In February 1991, he played a leading role in Gen. Norman Schwarzkop­f’s “left hook” maneuver, when some 270,000 American, British and French soldiers outflanked the Iraqi army and liberated Kuwait. The ground offensive effectivel­y ended the Gulf War in 100 hours. Gen. Griffith said he had initially feared it might last six months, given the purported strength of Hussein’s elite Republican Guard.

“This has never been done,” he told the Los Angeles Times after the battle. “You had a high school team playing in the Super Bowl against the New York Giants, and they got their ass whipped.”

Gen. Griffith, who directed much of the battle from aboard a Black Hawk helicopter, later said his division had destroyed 630 Iraqi tanks and lost only four of their own.

He went on to serve as Army inspector general for four years before being named vice chief of staff, the Army’s second-highest ranking position, in 1995. He served two years until retiring from the military in 1997.

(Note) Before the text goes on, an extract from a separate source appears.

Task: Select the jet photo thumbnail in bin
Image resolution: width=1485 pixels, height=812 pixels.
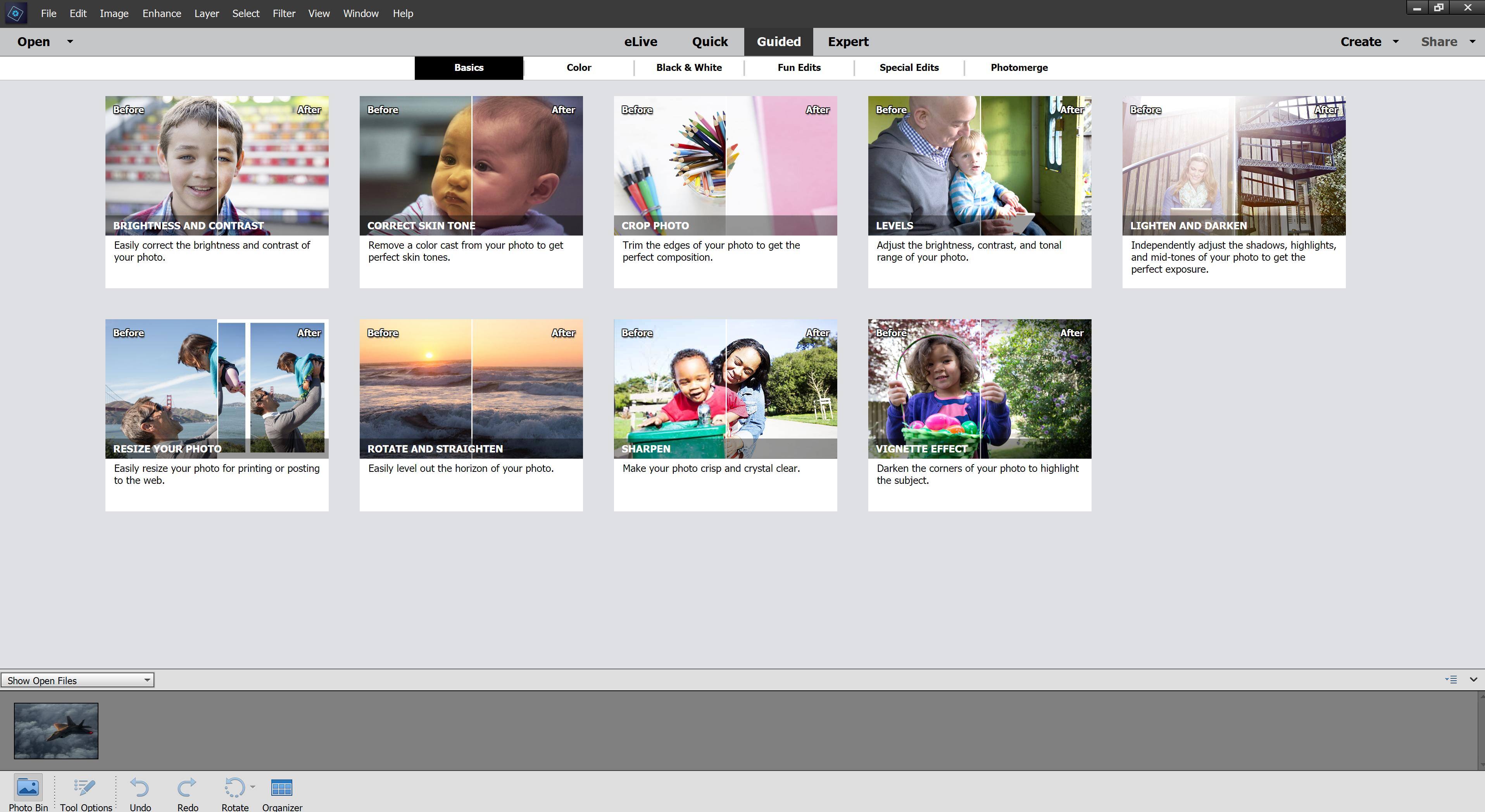Action: coord(56,730)
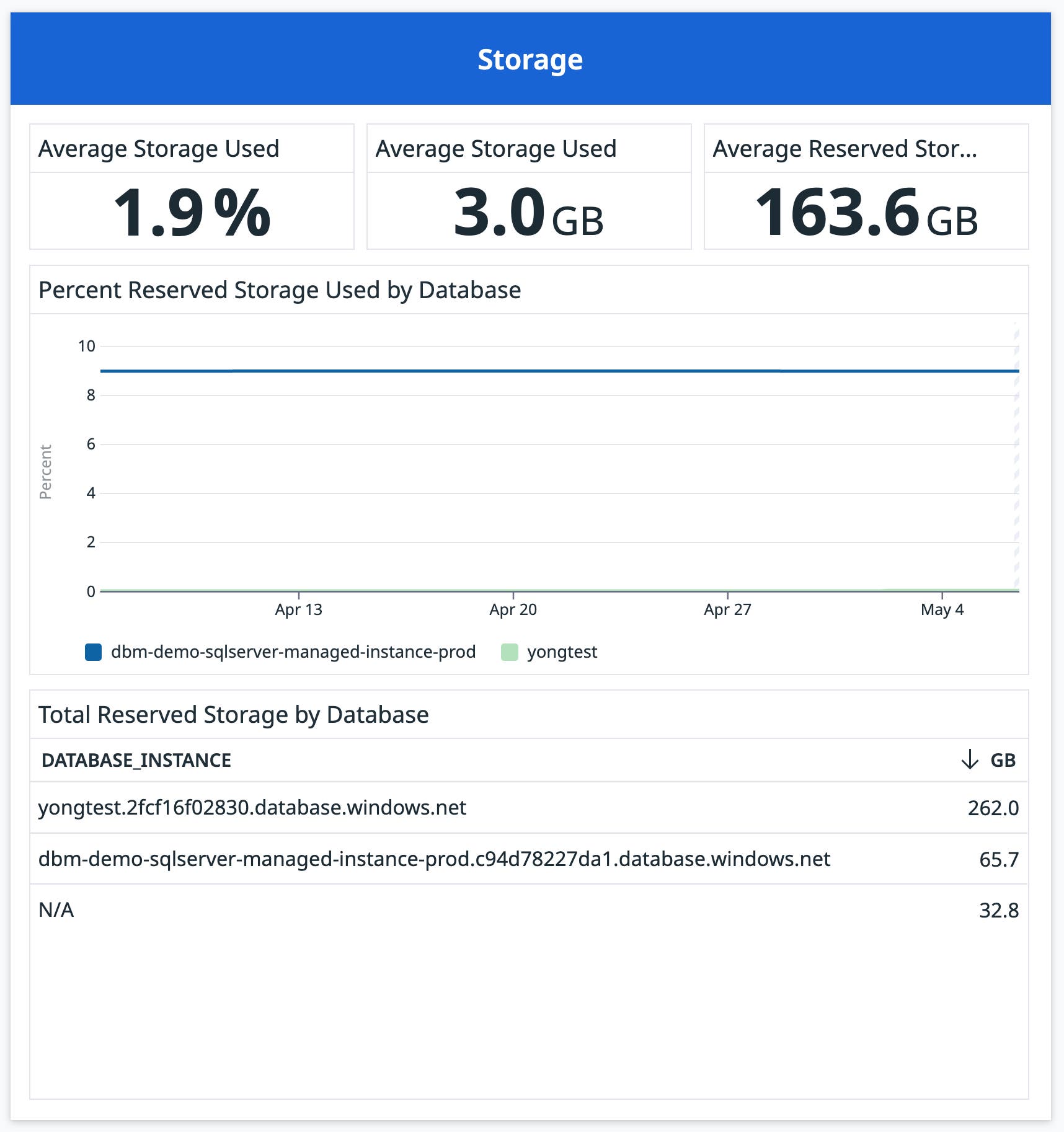Click the truncated Average Reserved Storage title

[845, 148]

The job required a deft touch, said Joe Reeder, who served alongside Gen. Griffith as undersecre­tary of the Army. In addition to coordinati­ng with the other service branches and with civilian agencies, Gen. Griffith helped oversee the rise of new roles for women in the Army – an initiative that drew heated debate.

“He had uncanny diplomatic skills,” Reeder said in a phone interview. “When there was an issue that needed someone who was a facilitato­r, or someone who knew how to find a winwin, or to find what Ronald Reagan called ‘the pony in the manure,’ Ron could do it.”

Ronald Houston Griffith was born in LaFayette, Georgia, on March 16, 1936, and graduated from high school in nearby Lakeview. His mother was an English teacher, and his father was a car salesman.

He played baseball at the University of Georgia, where he graduated in 1960, and briefly played catcher as a semipro; years later, he would coach Army teams in Korea and at Fort Hood. In 1980, he received a master’s degree in public administra­tion from Shippensbu­rg State College, now Shippensbu­rg University of Pennsylvan­ia.

Gen. Griffith received military honors including the Defense Distinguis­hed Service Medal, two awards of the Distinguis­hed Service Medal, three awards of the Legion of Merit, seven awards of the Bronze Star Medal, the Purple Heart, two awards of the Meritoriou­s Service Medal and three awards of the Air Medal.